_Exercise details_:
Can you update the material from the line with "You are a computer-use agent. This" up to and including the line with "pos(567,639)" so that "Zen Garden" becomes "Rock Garden", with everything else left unchanged?

Begin Entries supplied

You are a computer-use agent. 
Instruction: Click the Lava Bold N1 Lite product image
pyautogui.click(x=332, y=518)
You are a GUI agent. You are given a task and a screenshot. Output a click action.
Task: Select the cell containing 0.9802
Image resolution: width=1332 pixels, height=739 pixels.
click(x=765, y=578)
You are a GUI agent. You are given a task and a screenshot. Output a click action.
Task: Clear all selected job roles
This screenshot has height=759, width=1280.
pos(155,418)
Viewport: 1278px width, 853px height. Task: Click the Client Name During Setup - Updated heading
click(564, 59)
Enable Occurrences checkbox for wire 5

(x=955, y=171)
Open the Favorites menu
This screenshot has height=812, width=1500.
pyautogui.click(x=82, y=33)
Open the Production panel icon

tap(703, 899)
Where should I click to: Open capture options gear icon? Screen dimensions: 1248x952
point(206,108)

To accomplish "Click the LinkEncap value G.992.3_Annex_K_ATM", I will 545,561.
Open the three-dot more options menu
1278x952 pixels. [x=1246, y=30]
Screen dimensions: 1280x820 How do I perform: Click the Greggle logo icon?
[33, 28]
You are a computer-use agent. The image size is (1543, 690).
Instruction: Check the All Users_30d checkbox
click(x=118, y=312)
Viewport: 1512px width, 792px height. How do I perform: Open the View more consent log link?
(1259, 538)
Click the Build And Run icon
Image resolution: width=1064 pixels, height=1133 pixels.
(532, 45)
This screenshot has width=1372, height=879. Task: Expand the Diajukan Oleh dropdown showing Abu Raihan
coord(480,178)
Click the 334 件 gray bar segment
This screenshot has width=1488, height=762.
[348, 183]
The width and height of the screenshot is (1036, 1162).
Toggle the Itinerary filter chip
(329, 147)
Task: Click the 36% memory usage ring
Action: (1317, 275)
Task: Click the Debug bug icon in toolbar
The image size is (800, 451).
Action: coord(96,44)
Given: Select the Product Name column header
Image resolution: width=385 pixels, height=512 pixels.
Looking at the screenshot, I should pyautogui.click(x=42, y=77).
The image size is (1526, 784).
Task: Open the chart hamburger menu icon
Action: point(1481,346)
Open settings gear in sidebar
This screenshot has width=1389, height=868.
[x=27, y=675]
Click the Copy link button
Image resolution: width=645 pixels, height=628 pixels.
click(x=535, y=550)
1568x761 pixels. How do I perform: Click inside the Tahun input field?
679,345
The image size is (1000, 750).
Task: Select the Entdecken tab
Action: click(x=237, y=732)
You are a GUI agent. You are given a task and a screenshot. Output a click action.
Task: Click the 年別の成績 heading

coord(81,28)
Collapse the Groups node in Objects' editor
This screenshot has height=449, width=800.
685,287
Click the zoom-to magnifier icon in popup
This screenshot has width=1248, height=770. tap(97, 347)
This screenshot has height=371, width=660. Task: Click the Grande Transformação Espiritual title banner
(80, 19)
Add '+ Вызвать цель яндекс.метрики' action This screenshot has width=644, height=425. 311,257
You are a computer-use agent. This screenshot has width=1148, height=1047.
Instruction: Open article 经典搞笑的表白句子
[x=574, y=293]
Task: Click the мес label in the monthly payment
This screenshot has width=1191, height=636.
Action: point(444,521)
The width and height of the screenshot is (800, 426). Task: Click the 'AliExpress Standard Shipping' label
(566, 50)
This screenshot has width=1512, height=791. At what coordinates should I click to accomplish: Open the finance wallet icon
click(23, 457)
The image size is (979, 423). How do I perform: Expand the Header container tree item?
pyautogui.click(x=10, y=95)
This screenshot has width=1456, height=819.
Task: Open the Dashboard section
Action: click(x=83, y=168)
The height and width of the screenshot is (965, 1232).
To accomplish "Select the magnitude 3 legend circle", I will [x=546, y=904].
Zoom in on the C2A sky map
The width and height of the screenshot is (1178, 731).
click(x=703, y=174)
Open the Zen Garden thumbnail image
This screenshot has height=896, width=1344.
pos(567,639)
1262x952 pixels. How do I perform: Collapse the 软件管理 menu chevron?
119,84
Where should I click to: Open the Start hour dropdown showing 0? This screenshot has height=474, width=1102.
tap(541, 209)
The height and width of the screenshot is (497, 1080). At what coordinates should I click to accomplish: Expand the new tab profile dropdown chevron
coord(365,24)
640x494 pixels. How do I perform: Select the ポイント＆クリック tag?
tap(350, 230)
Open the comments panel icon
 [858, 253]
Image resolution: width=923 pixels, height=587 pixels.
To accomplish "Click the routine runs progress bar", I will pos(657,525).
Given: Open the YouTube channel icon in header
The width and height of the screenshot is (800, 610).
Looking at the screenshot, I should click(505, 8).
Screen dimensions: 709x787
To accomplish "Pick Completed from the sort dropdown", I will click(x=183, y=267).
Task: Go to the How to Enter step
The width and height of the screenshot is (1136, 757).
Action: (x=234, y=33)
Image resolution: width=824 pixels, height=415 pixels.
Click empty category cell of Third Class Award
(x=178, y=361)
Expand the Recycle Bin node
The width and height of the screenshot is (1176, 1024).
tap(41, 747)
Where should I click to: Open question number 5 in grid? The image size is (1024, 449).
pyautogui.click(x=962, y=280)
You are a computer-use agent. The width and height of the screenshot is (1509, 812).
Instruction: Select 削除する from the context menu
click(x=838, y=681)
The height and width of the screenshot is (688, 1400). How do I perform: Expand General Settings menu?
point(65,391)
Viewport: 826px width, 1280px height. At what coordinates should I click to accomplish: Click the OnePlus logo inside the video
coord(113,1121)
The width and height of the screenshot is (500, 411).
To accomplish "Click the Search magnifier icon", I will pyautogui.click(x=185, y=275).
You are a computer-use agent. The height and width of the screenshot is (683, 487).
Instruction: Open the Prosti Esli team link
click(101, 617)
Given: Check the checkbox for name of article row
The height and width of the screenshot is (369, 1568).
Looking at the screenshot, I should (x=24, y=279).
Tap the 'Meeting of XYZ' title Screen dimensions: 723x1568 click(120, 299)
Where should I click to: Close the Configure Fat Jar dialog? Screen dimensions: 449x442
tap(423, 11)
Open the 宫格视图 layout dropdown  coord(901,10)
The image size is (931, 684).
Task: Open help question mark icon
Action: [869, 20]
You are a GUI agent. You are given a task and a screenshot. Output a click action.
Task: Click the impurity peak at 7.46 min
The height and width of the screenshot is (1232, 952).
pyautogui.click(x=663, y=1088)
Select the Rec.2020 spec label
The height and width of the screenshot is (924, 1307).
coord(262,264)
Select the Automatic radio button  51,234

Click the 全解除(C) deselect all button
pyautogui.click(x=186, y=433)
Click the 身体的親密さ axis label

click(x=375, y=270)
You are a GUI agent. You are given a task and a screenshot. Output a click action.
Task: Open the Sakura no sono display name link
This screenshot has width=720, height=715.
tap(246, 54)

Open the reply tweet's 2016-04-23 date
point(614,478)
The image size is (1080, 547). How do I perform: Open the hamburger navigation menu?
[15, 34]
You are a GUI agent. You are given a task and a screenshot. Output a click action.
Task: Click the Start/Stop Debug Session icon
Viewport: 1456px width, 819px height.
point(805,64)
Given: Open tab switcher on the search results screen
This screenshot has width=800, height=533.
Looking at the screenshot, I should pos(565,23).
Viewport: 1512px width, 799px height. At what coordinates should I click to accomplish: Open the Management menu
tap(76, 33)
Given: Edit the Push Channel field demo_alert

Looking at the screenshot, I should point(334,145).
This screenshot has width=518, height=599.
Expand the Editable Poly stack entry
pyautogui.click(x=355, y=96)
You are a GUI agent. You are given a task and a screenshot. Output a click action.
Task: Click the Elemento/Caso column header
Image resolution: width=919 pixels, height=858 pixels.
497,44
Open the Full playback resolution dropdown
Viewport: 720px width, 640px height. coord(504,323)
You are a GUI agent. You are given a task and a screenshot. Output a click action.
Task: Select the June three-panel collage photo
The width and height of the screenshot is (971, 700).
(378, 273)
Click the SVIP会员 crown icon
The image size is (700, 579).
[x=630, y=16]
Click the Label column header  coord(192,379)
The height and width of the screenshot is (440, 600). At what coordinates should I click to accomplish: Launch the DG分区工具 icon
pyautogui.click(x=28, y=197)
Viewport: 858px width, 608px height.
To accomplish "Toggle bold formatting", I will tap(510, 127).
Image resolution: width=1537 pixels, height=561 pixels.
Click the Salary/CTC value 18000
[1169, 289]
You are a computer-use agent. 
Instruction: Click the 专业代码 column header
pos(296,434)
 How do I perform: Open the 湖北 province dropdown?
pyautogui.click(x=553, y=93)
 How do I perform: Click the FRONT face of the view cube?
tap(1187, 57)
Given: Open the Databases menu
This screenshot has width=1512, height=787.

End Entries supplied

_Solution to this problem_:
You are a computer-use agent. This screenshot has width=1148, height=1047.
Instruction: Open article 经典搞笑的表白句子
[x=574, y=293]
Task: Click the мес label in the monthly payment
This screenshot has width=1191, height=636.
Action: point(444,521)
The width and height of the screenshot is (800, 426). Task: Click the 'AliExpress Standard Shipping' label
(566, 50)
This screenshot has width=1512, height=791. At what coordinates should I click to accomplish: Open the finance wallet icon
click(23, 457)
The image size is (979, 423). How do I perform: Expand the Header container tree item?
pyautogui.click(x=10, y=95)
This screenshot has width=1456, height=819.
Task: Open the Dashboard section
Action: click(x=83, y=168)
The height and width of the screenshot is (965, 1232).
To accomplish "Select the magnitude 3 legend circle", I will [x=546, y=904].
Zoom in on the C2A sky map
The width and height of the screenshot is (1178, 731).
click(x=703, y=174)
Open the Rock Garden thumbnail image
This screenshot has height=896, width=1344.
pos(567,639)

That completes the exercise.